As a veteran short seller, Jim Chanos knows when something is a bad investment. Right now, that would be China. Being bearish on China is nothing new to Chanos—he has been a non-fan for a long time, especially about its over-built real estate.
The latest trigger for his China pessimism is the trouble with debt-laden Evergrande Group, whose Monday, helping drive down international markets. Evergrande, China’s second-largest property developer, is emblematic of a larger weakness in China, he indicated. Chanos told CNBC he was troubled that the iShares China Large-Cap ETF [exchange-traded fund] has dropped more than 12% over the past dozen years, but China’s economy has ballooned.
“It’s the only major market, as I keep pointing out, for the past 12 years that’s gone down, and over that time frame the Chinese economy has more than doubled. I mean, this has been a terrible place to keep your money as a Western investor, and I think it will continue to be,” Chanos said. “Shareholders and creditors are just not treated well in the Chinese economic model, and I think that will continue.”

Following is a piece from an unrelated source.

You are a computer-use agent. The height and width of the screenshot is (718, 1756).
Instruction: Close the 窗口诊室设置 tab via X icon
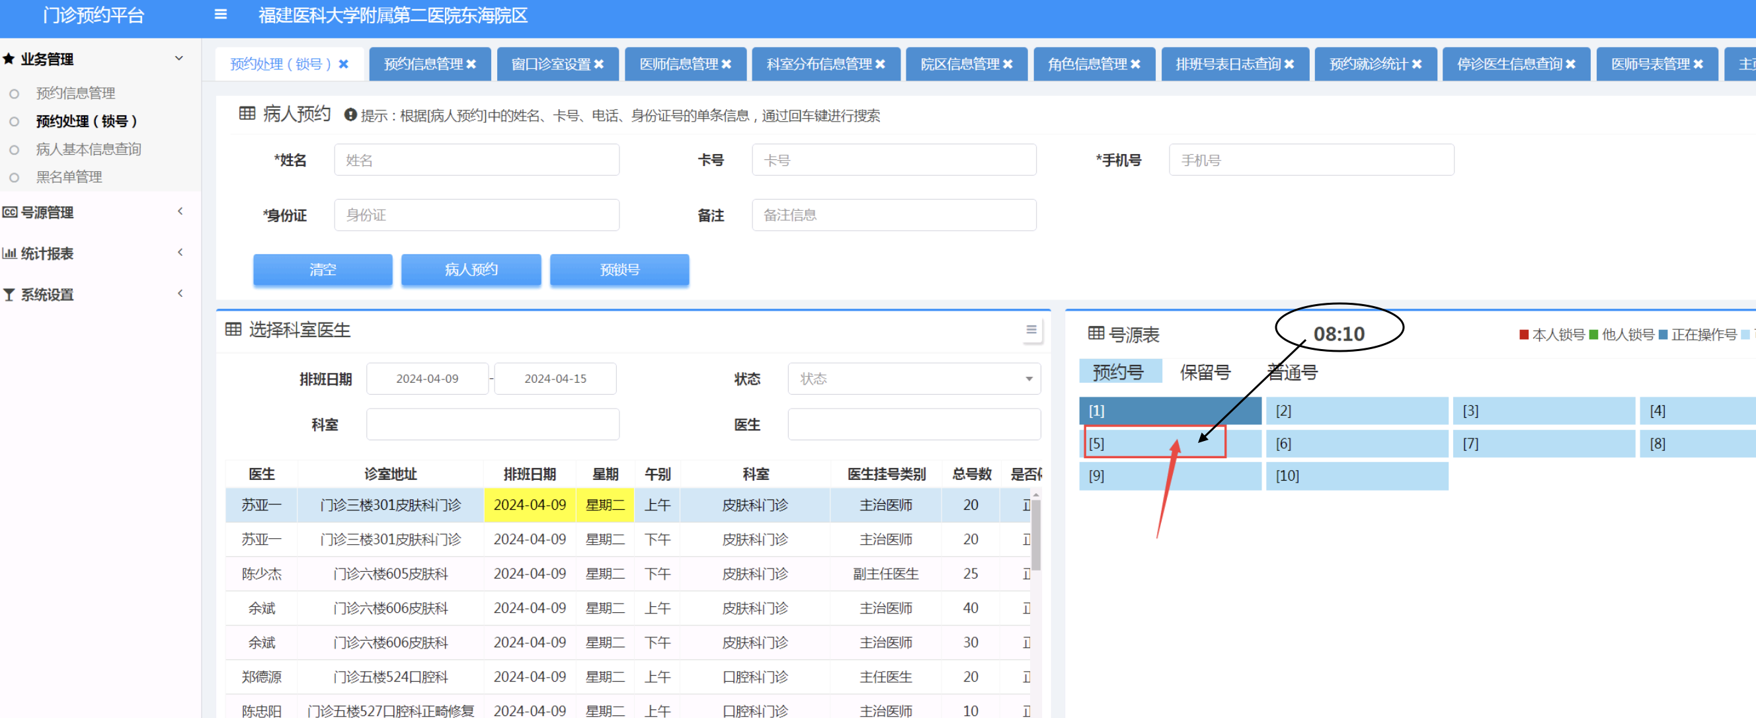pos(599,64)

The founder of investment firm Kynikos—meaning “cynic” in Greek—Associates, he gained fame for shorting Enron, a great call when the energy seller collapsed in December 2001 amid a welter of accounting fraud revelations.
Chanos has warned for more than a decade about a bubble in the Chinese real estate market. He said he does not have a bet against Evergrande, but he is short “a couple of the larger Chinese financial institutions with what we think are pretty bad loan books.” In addition, he said, “We also short a couple of the cross-border giant banks that trade in London, with very large Hong Kong and China property exposure.”